Philip Mötteli wrote:
Hi
I try to use GSW on MOSX. The moment I access the first page, there's
some initializing stuff and then a GSLazyRecursiveLock gets
deallocated, which in turn calls [super deallocate] and the super
class crashes somewhere in pthread_mutex_destroy. I have the
backtrace attached. The output from the program doesn't help me a
lot:
[snip]
I think the backtrace could help more:
#0 0xffff8264 in __spin_lock ()
#1 0x90014058 in pthread_mutex_destroy ()

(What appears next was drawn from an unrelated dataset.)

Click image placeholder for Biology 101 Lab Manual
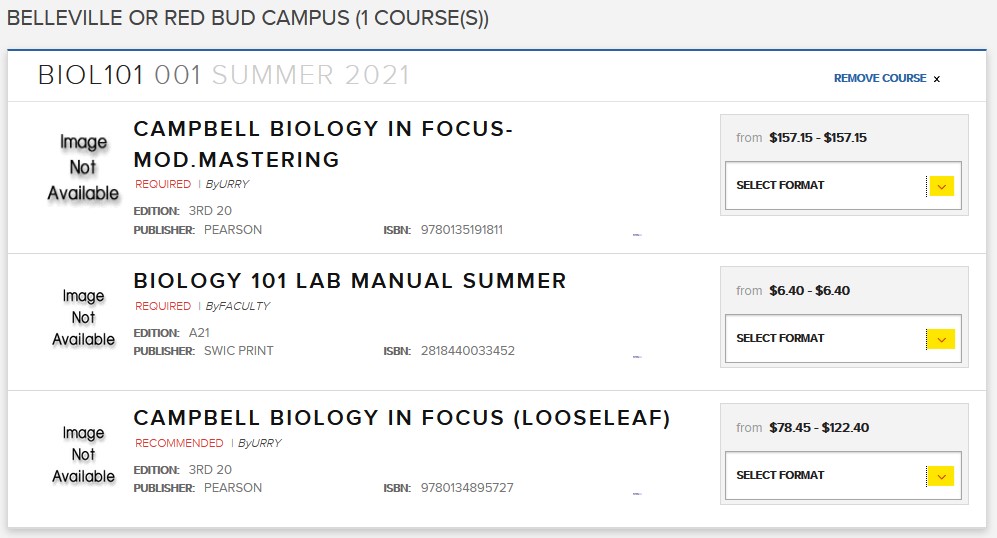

#2 0x90a22bdc in -[NSRecursiveLock dealloc] ()
#3 0x0021195c in -[ dealloc] (self=0x6d2690, _cmd=0x90870b34) at
GSLock.m:228
#4 0x00211a64 in -[GSLazyRecursiveLock init] (self=0x6d2690,
_cmd=0x9083ed94) at GSLock.m:241
Hmm. The application seems to be in a multi threaded state already,
when +[GSRecursiveLazy newLockAt:] is being called for the first time.
That's why we try to RELEASE(self) the new GSRecursiveLock and then we
would replace self with a NSRecursiveLock. This is the recursive lock
uses in GSCategories.m internally to guard newLockAt: calls. It's
being setup during an +initialize so that it's done under the ObjC
runtime's internal lock. It seems that Foundation's dealloc
implementation of NSLock makes assumptions about the runtimes lock.
One solution could be changing Source/Additions/GSCategories.m
_GSLockInitializer to initialize the local_lock with an
NSRecursiveLock (this would make all calls to newLockAt: slower, but
I'm not sure if that's significant). This would "work around" the
problem by not creating a GSLazy*Lock during +initialize.
Another would be to change Source/Additions/GSLock.m
[GSLazy(Recursive)Lock] to AUTORELEASE(self) instead of RELEASE(self).
This could make GSLazy*Lock safe(r) wrt +initialize.
I'm leaning toward the latter but I'm open to suggestions.